Essa discussão é mais atual do que parece. Vivemos mais uma era da revolução tecnológica. Carros que se dirigem sozinhos1 (possivelmente eliminariam o seguimento empregatício de transporte privado de passageiros) e óculos de realidade virtual2 (extinguiria a necessidade da presença física no estabelecimento) são novidades que, embora previstas há muito na ficção científica, começam a tomar forma e devem, em médio prazo, ser objeto de regulamentação jurídica. A preocupação do momento, contudo, no que diz respeito ao teletrabalho, é principalmente com os serviços de mensagens instantâneas, como o WhatsApp .
O teletrabalho é espécie de trabalho a distância, prevista no artigo 6º da Consolidação das Leis do Trabalho (CLT), sendo executado por meio da informática ou telecomunicação. Portanto, se fora dos limites da corporação, o empregado trabalhar utilizando-se de tais recursos tecnológicos, em tese estará configurado o teletrabalho, contando este ínterim como tempo de serviço.
Recentemente, o Ibope3 revelou que o WhatsApp é o aplicativo mais popular do país, contando com 93% dos brasileiros conectados à internet. Nesse sentido, é natural que este aplicativo tenha reflexos no âmbito do mercado de trabalho, como verdadeira reprodução do espaço físico da empresa.
De fato, a utilização do WhatsApp, bem como de outros meios instantâneos de comunicação, é de grande valia, visto que corta gastos e economiza tempo. Conversas individuais ou em grupos entre empregados e empregadores, cujo conteúdo abrange reclamações, elogios, ordens, regulamentos empresariais, e notícias diversas de interesse da empresa são uma realidade imutável.
Todavia, quando a facilidade de se comunicar atrapalha momentos de lazer e descanso do empregado é possível, em tese, o recebimento de horas extras, uma vez que é exigido o desempenho de atividade laboral fora da jornada normal de serviço. Tal conclusão é inevitável, principalmente naqueles casos em que a própria remuneração do empregado depende disso, uma vez que as conseqüências de não responder o empregador podem ser desastrosas para a carreira do indivíduo.
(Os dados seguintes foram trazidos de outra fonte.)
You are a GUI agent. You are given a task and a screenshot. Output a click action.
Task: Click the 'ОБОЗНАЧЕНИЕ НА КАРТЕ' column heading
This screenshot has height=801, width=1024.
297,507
No tocante às horas extras e horas de sobreaviso, é importante ressaltar que sua configuração depende, é claro, do caso concreto. Aliadas a outras provas, é possível se chegar à conclusão de que nas situações não eventuais em que o empregado continue sob subordinação do empregador por meio do WhatsApp, realizando tarefas típicas de sua jornada, haveria a incidência de horas extras. Há, inclusive, decisão do TRT da 3ª Região neste sentido4. Contudo, estas mesmas decisões ressaltam que conversas de teor informal, nas quais reste demonstrada ausência de controle do empregador não dão direito a qualquer acréscimo, nos termos do que dispõe a Súmula 428, do TST.
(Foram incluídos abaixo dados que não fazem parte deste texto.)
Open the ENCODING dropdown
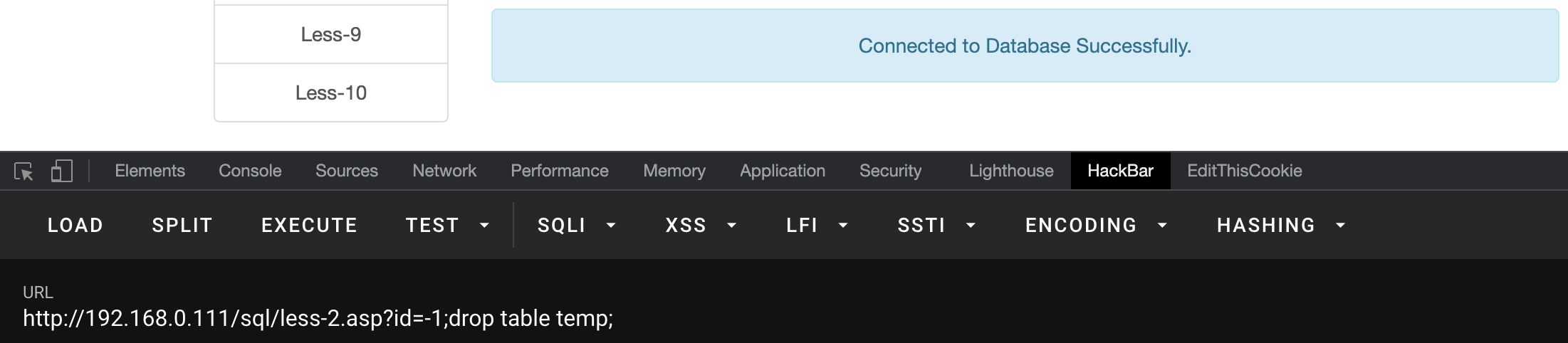The image size is (1568, 343). pyautogui.click(x=1095, y=226)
Outro ponto que merece atenção é a suposta obrigatoriedade que tem, o empregado, de responder às mensagens de seu empregador. A princípio, não havendo qualquer previsão contratual em sentido contrário, entende-se que o trabalhador pode se negar a responder a mensagem quando lhe for exigida a realização de atividade fora do horário normal de trabalho. Em razão disso, o recomendável é que a comunicação por estes meios seja acordada o mais breve possível.
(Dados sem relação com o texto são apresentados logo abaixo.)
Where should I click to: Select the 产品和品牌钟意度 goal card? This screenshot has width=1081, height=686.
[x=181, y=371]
Por fim, já existe jurisprudência5 afirmando ser possível a dispensa de empregado, a configuração de dano moral, assédio moral e assédio sexual, a depender do conteúdo das mensagens trocadas pelo aplicativo. Assim sendo, é prudente adotar a mesma cautela e respeito com que se porta fisicamente na empresa, visto que o Judiciário tem reafirmado a tese de que o WhatsApp passou a ser, de fato, uma extensão do ambiente de trabalho.
1) http://goo.gl/skglOn
2) http://goo.gl/l2hqC7
3) http://goo.gl/3uMHBL
4) Processo nº 00457-2015-038-03-00-5
5) http://goo.gl/2pmOiN
*André Ribeiro Molhano Silva é advogado graduado pela Escola Superior Dom Helder Câmara.